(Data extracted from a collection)
============

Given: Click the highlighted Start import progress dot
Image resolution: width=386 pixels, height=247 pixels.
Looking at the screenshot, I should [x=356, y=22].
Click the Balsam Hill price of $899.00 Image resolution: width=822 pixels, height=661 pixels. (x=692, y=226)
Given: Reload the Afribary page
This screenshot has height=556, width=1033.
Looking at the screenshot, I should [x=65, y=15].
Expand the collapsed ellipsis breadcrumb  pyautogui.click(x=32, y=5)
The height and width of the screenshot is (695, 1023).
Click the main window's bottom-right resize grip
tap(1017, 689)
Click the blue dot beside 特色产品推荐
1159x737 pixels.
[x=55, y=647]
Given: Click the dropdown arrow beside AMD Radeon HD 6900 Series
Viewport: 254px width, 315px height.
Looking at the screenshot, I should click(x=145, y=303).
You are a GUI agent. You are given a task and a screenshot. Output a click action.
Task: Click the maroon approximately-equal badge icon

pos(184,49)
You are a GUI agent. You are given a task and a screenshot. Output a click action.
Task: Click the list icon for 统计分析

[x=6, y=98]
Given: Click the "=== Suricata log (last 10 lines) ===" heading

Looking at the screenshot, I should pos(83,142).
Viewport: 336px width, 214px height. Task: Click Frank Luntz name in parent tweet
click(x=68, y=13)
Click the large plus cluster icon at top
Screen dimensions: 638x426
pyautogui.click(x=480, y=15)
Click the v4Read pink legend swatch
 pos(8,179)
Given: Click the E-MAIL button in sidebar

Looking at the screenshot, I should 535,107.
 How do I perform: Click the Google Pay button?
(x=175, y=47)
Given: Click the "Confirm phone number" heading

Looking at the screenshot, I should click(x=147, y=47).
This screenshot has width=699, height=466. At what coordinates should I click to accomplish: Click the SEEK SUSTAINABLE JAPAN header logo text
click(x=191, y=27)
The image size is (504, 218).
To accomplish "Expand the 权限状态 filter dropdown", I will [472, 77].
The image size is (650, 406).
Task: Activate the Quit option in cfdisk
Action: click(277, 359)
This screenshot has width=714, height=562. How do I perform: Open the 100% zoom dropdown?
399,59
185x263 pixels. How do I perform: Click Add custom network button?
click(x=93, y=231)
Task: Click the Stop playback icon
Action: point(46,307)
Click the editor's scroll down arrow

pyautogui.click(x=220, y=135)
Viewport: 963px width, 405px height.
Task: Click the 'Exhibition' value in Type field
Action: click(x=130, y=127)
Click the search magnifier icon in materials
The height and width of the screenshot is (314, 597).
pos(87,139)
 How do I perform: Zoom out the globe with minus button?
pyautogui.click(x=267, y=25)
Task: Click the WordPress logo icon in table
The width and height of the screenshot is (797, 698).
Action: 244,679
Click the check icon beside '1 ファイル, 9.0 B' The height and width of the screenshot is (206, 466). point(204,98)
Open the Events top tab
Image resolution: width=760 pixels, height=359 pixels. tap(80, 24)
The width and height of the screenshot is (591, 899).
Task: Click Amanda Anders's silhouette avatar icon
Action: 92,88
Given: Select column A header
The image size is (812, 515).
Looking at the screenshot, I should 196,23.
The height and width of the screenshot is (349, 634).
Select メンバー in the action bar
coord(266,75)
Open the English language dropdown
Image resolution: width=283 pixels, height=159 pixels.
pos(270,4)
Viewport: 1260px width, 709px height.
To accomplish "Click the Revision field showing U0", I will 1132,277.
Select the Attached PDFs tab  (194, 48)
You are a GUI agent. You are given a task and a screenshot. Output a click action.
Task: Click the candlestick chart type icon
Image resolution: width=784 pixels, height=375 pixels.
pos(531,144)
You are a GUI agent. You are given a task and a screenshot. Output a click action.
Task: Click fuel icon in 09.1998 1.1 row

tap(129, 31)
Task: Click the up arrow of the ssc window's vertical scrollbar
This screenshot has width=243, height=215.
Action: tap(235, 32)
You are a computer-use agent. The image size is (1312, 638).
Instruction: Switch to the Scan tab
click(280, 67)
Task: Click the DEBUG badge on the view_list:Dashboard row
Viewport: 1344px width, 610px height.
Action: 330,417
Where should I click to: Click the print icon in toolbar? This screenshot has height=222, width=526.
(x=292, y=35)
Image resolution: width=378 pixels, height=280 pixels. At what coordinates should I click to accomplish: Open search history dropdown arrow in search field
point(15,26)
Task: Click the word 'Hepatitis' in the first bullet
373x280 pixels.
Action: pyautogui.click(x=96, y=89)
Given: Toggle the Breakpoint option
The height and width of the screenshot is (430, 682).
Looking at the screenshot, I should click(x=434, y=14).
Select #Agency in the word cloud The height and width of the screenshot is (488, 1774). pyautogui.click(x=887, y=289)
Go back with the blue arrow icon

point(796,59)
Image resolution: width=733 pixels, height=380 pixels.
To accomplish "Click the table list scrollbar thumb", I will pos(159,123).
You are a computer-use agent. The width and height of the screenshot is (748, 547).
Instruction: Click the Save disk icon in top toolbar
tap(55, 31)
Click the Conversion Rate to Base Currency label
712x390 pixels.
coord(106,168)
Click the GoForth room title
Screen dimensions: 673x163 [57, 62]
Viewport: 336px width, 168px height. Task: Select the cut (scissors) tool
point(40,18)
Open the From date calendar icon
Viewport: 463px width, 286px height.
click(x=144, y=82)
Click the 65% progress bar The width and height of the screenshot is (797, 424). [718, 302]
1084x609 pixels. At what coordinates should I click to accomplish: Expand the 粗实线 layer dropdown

============

### [What is expected]
Down to the last line, retype the entries above exactly.

### [Exercise result]
Given: Click the highlighted Start import progress dot
Image resolution: width=386 pixels, height=247 pixels.
Looking at the screenshot, I should [x=356, y=22].
Click the Balsam Hill price of $899.00 Image resolution: width=822 pixels, height=661 pixels. (x=692, y=226)
Given: Reload the Afribary page
This screenshot has height=556, width=1033.
Looking at the screenshot, I should [x=65, y=15].
Expand the collapsed ellipsis breadcrumb  pyautogui.click(x=32, y=5)
The height and width of the screenshot is (695, 1023).
Click the main window's bottom-right resize grip
tap(1017, 689)
Click the blue dot beside 特色产品推荐
1159x737 pixels.
[x=55, y=647]
Given: Click the dropdown arrow beside AMD Radeon HD 6900 Series
Viewport: 254px width, 315px height.
Looking at the screenshot, I should click(x=145, y=303).
You are a GUI agent. You are given a task and a screenshot. Output a click action.
Task: Click the maroon approximately-equal badge icon

pos(184,49)
You are a GUI agent. You are given a task and a screenshot. Output a click action.
Task: Click the list icon for 统计分析

[x=6, y=98]
Given: Click the "=== Suricata log (last 10 lines) ===" heading

Looking at the screenshot, I should pos(83,142).
Viewport: 336px width, 214px height. Task: Click Frank Luntz name in parent tweet
click(x=68, y=13)
Click the large plus cluster icon at top
Screen dimensions: 638x426
pyautogui.click(x=480, y=15)
Click the v4Read pink legend swatch
 pos(8,179)
Given: Click the E-MAIL button in sidebar

Looking at the screenshot, I should 535,107.
 How do I perform: Click the Google Pay button?
(x=175, y=47)
Given: Click the "Confirm phone number" heading

Looking at the screenshot, I should click(x=147, y=47).
This screenshot has width=699, height=466. At what coordinates should I click to accomplish: Click the SEEK SUSTAINABLE JAPAN header logo text
click(x=191, y=27)
The image size is (504, 218).
To accomplish "Expand the 权限状态 filter dropdown", I will [472, 77].
The image size is (650, 406).
Task: Activate the Quit option in cfdisk
Action: click(277, 359)
This screenshot has width=714, height=562. How do I perform: Open the 100% zoom dropdown?
399,59
185x263 pixels. How do I perform: Click Add custom network button?
click(x=93, y=231)
Task: Click the Stop playback icon
Action: point(46,307)
Click the editor's scroll down arrow

pyautogui.click(x=220, y=135)
Viewport: 963px width, 405px height.
Task: Click the 'Exhibition' value in Type field
Action: click(x=130, y=127)
Click the search magnifier icon in materials
The height and width of the screenshot is (314, 597).
pos(87,139)
 How do I perform: Zoom out the globe with minus button?
pyautogui.click(x=267, y=25)
Task: Click the WordPress logo icon in table
The width and height of the screenshot is (797, 698).
Action: 244,679
Click the check icon beside '1 ファイル, 9.0 B' The height and width of the screenshot is (206, 466). point(204,98)
Open the Events top tab
Image resolution: width=760 pixels, height=359 pixels. tap(80, 24)
The width and height of the screenshot is (591, 899).
Task: Click Amanda Anders's silhouette avatar icon
Action: 92,88
Given: Select column A header
The image size is (812, 515).
Looking at the screenshot, I should 196,23.
The height and width of the screenshot is (349, 634).
Select メンバー in the action bar
coord(266,75)
Open the English language dropdown
Image resolution: width=283 pixels, height=159 pixels.
pos(270,4)
Viewport: 1260px width, 709px height.
To accomplish "Click the Revision field showing U0", I will 1132,277.
Select the Attached PDFs tab  (194, 48)
You are a GUI agent. You are given a task and a screenshot. Output a click action.
Task: Click the candlestick chart type icon
Image resolution: width=784 pixels, height=375 pixels.
pos(531,144)
You are a GUI agent. You are given a task and a screenshot. Output a click action.
Task: Click fuel icon in 09.1998 1.1 row

tap(129, 31)
Task: Click the up arrow of the ssc window's vertical scrollbar
This screenshot has width=243, height=215.
Action: tap(235, 32)
You are a computer-use agent. The image size is (1312, 638).
Instruction: Switch to the Scan tab
click(280, 67)
Task: Click the DEBUG badge on the view_list:Dashboard row
Viewport: 1344px width, 610px height.
Action: 330,417
Where should I click to: Click the print icon in toolbar? This screenshot has height=222, width=526.
(x=292, y=35)
Image resolution: width=378 pixels, height=280 pixels. At what coordinates should I click to accomplish: Open search history dropdown arrow in search field
point(15,26)
Task: Click the word 'Hepatitis' in the first bullet
373x280 pixels.
Action: pyautogui.click(x=96, y=89)
Given: Toggle the Breakpoint option
The height and width of the screenshot is (430, 682).
Looking at the screenshot, I should click(x=434, y=14).
Select #Agency in the word cloud The height and width of the screenshot is (488, 1774). pyautogui.click(x=887, y=289)
Go back with the blue arrow icon

point(796,59)
Image resolution: width=733 pixels, height=380 pixels.
To accomplish "Click the table list scrollbar thumb", I will pos(159,123).
You are a computer-use agent. The width and height of the screenshot is (748, 547).
Instruction: Click the Save disk icon in top toolbar
tap(55, 31)
Click the Conversion Rate to Base Currency label
712x390 pixels.
coord(106,168)
Click the GoForth room title
Screen dimensions: 673x163 [57, 62]
Viewport: 336px width, 168px height. Task: Select the cut (scissors) tool
point(40,18)
Open the From date calendar icon
Viewport: 463px width, 286px height.
click(x=144, y=82)
Click the 65% progress bar The width and height of the screenshot is (797, 424). [718, 302]
1084x609 pixels. At what coordinates should I click to accomplish: Expand the 粗实线 layer dropdown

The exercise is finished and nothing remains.